• _Exercise materials_
** start **

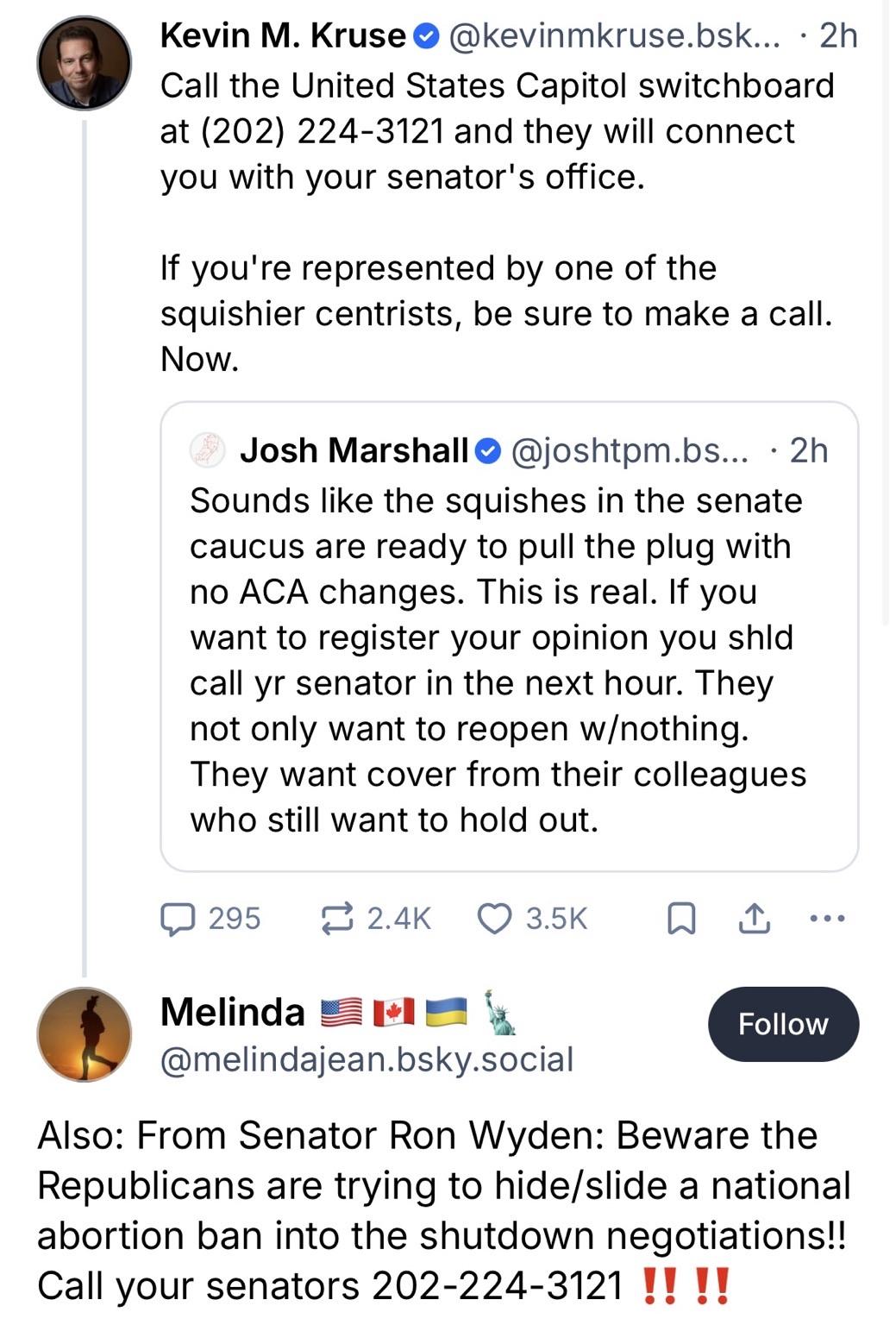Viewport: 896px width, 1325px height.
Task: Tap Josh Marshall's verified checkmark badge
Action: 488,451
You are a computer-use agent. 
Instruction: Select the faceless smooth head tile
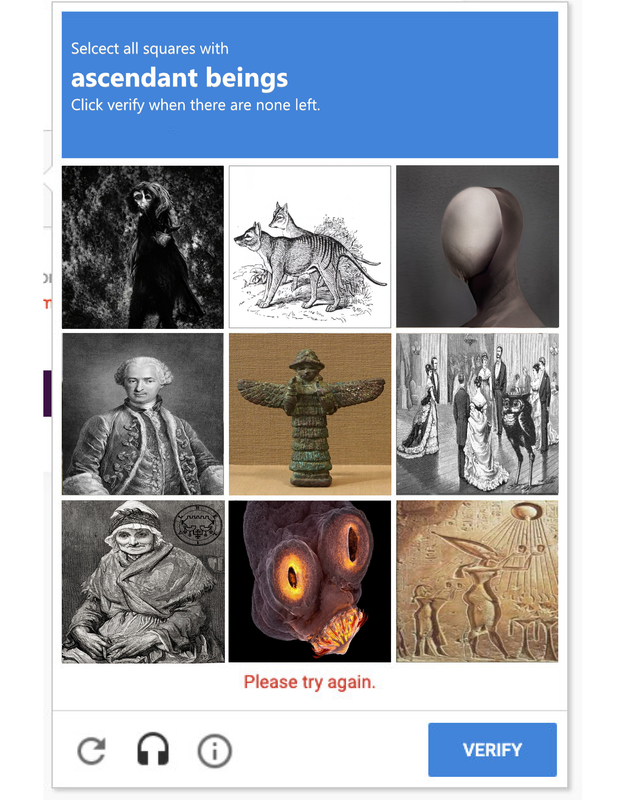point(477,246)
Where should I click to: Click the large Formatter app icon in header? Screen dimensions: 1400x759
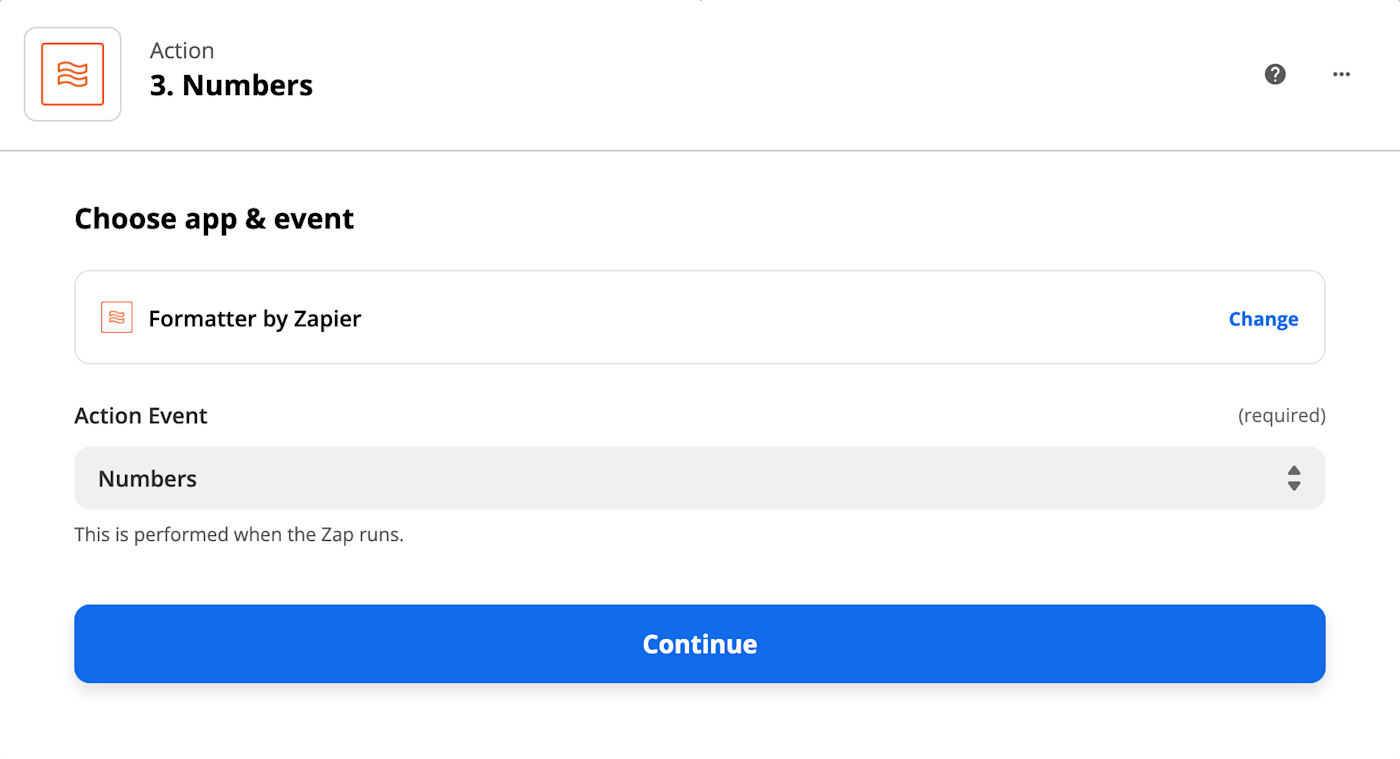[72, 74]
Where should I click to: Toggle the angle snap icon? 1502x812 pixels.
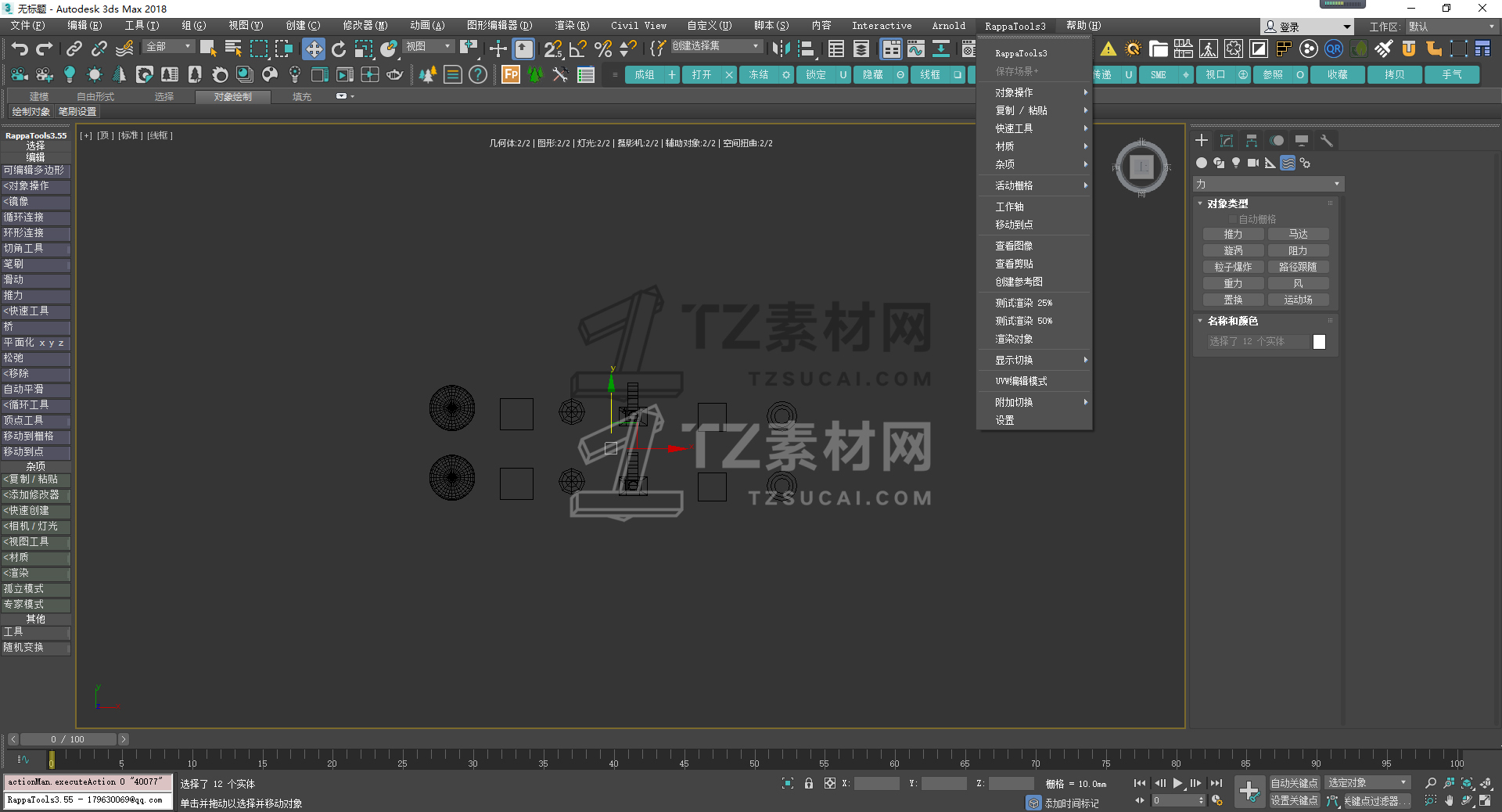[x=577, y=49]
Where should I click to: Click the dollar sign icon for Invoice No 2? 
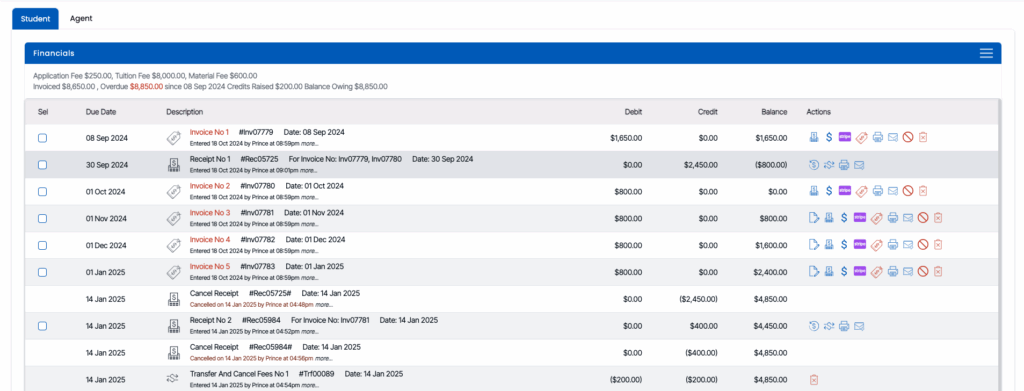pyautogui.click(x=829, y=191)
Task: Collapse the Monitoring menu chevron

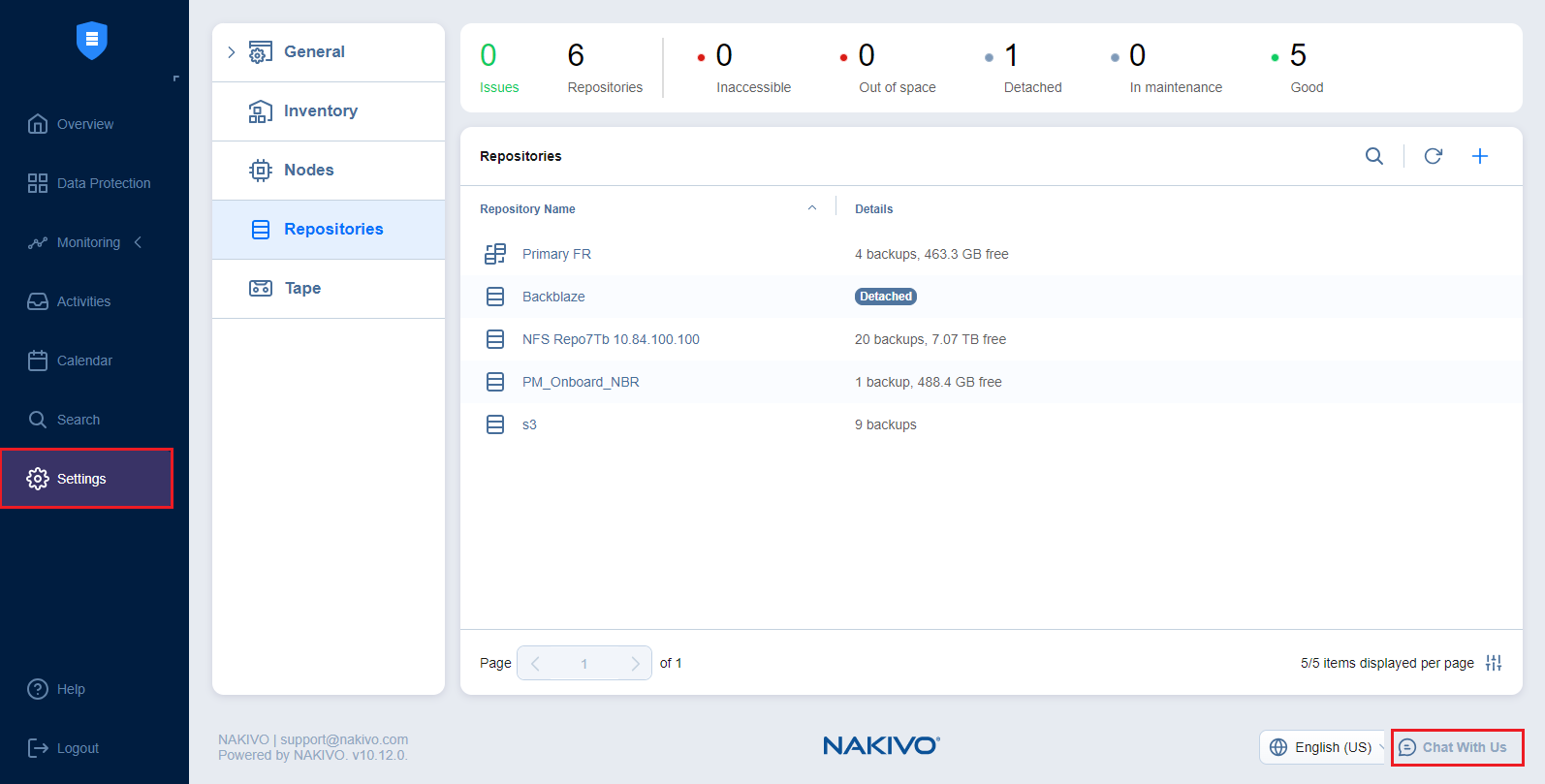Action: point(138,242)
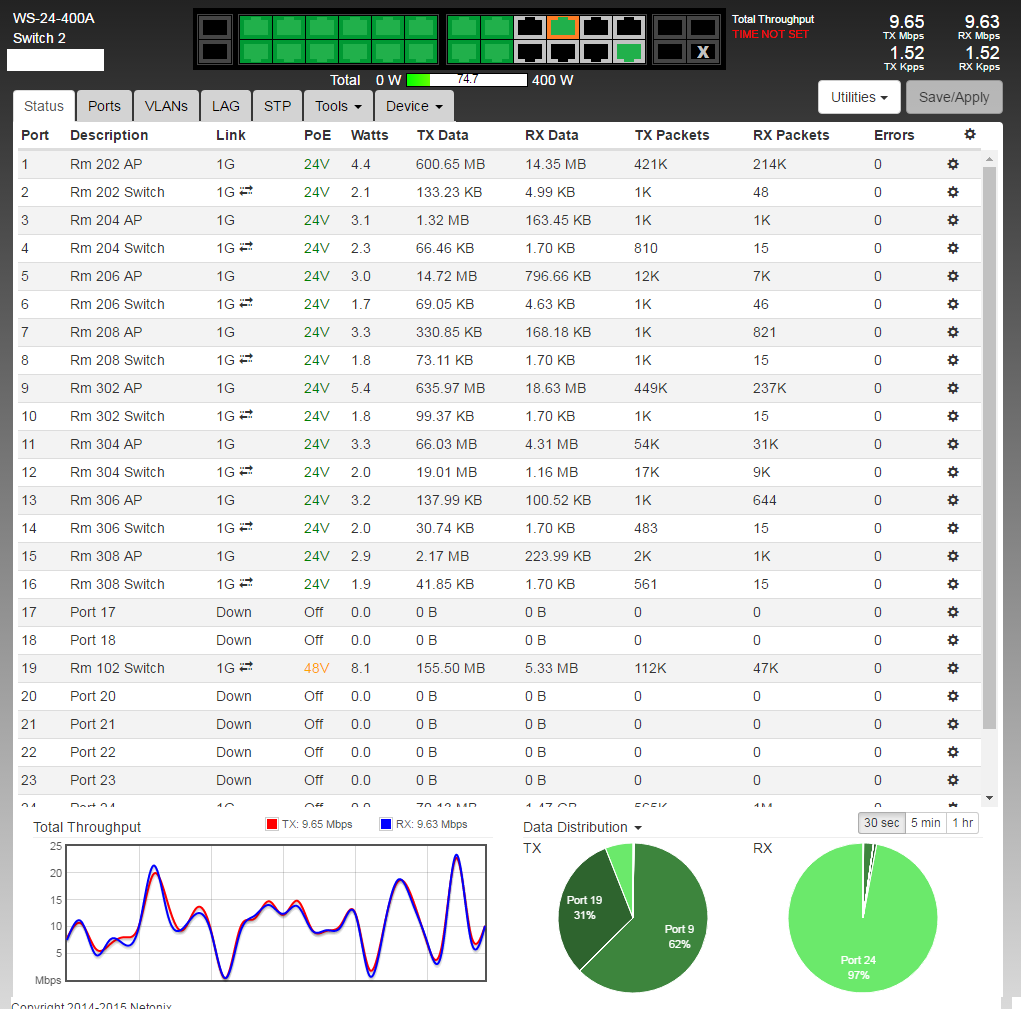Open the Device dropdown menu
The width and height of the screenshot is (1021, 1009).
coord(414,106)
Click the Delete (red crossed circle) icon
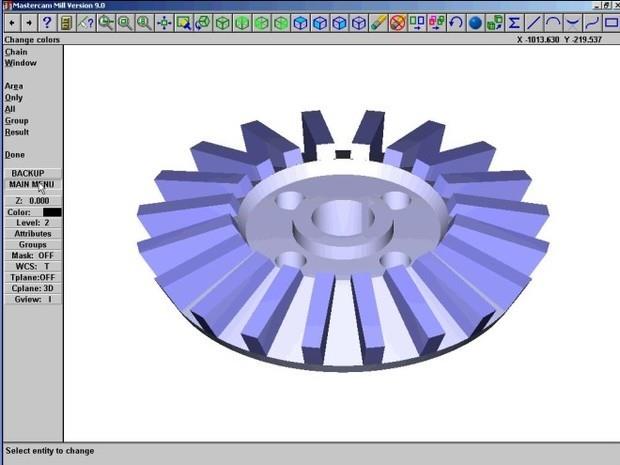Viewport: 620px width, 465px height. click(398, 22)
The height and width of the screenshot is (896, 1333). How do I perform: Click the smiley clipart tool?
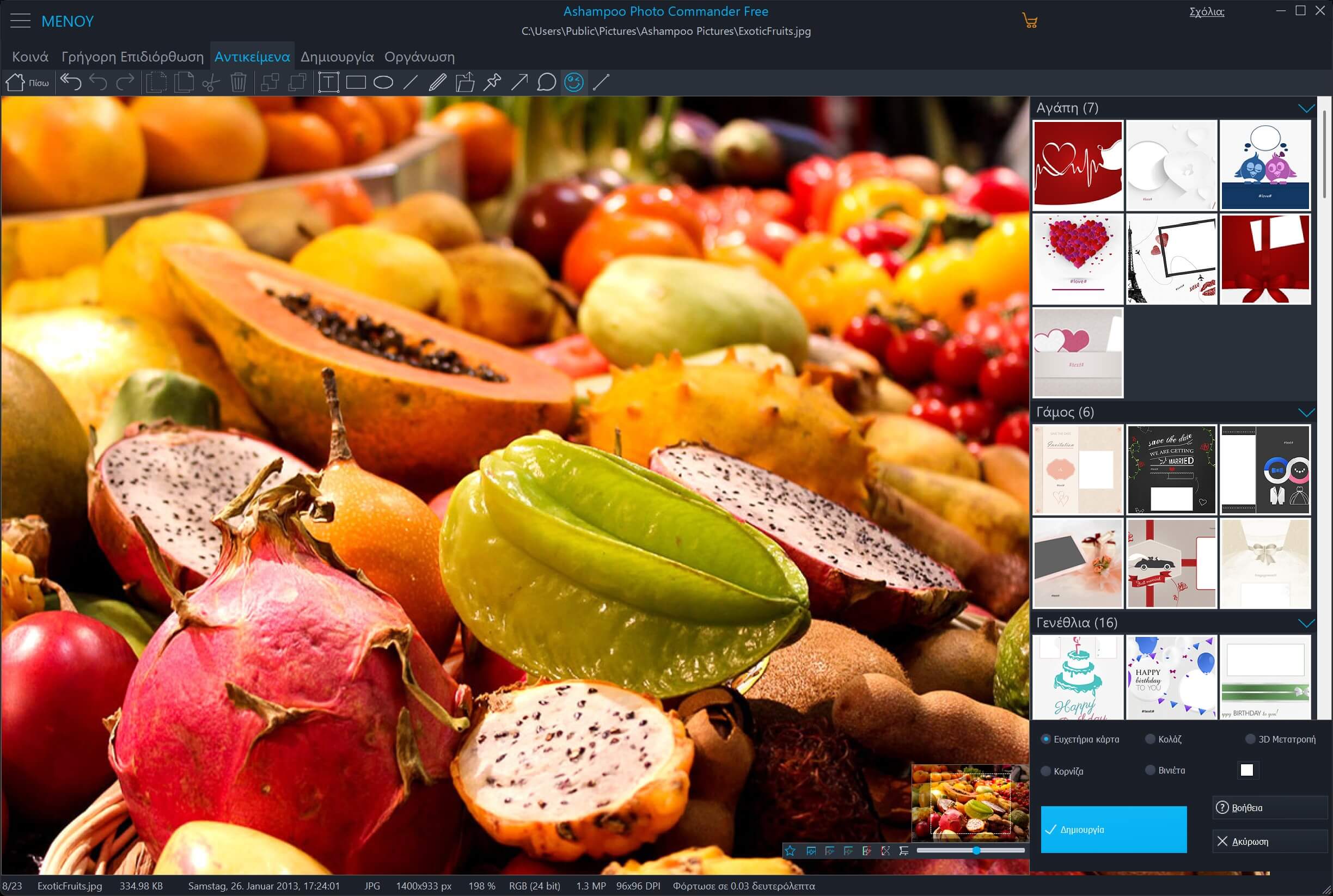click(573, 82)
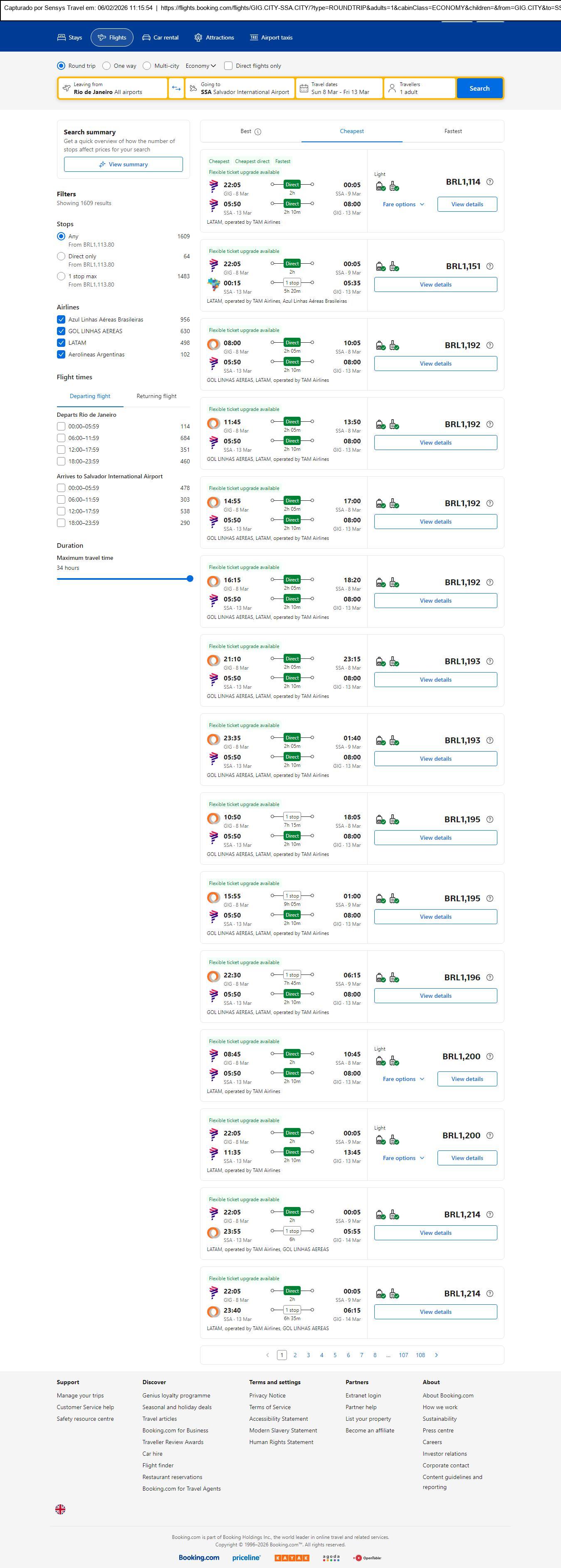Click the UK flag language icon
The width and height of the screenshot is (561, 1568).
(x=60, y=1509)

** end **

• _Set exercise_
Reproduce the rows verbatim, starting at the line that contains "You are a computer-use agent." and continuing up to and including the line that contains "Viewport: 620px width, 465px", and omit the pictures from your answer.

• _Solution for this problem_
You are a computer-use agent. 
Instruction: Select the faceless smooth head tile
point(477,246)
Where should I click to: Click the large Formatter app icon in header? Screen dimensions: 1400x759
[72, 74]
Where should I click to: Toggle the angle snap icon? 1502x812 pixels.
[x=577, y=49]
Where should I click to: Click the dollar sign icon for Invoice No 2? 
pyautogui.click(x=829, y=191)
Task: Collapse the Monitoring menu chevron

Action: point(138,242)
Open the Device dropdown menu
The width and height of the screenshot is (1021, 1009).
coord(414,106)
Click the Delete (red crossed circle) icon
Viewport: 620px width, 465px height. click(398, 22)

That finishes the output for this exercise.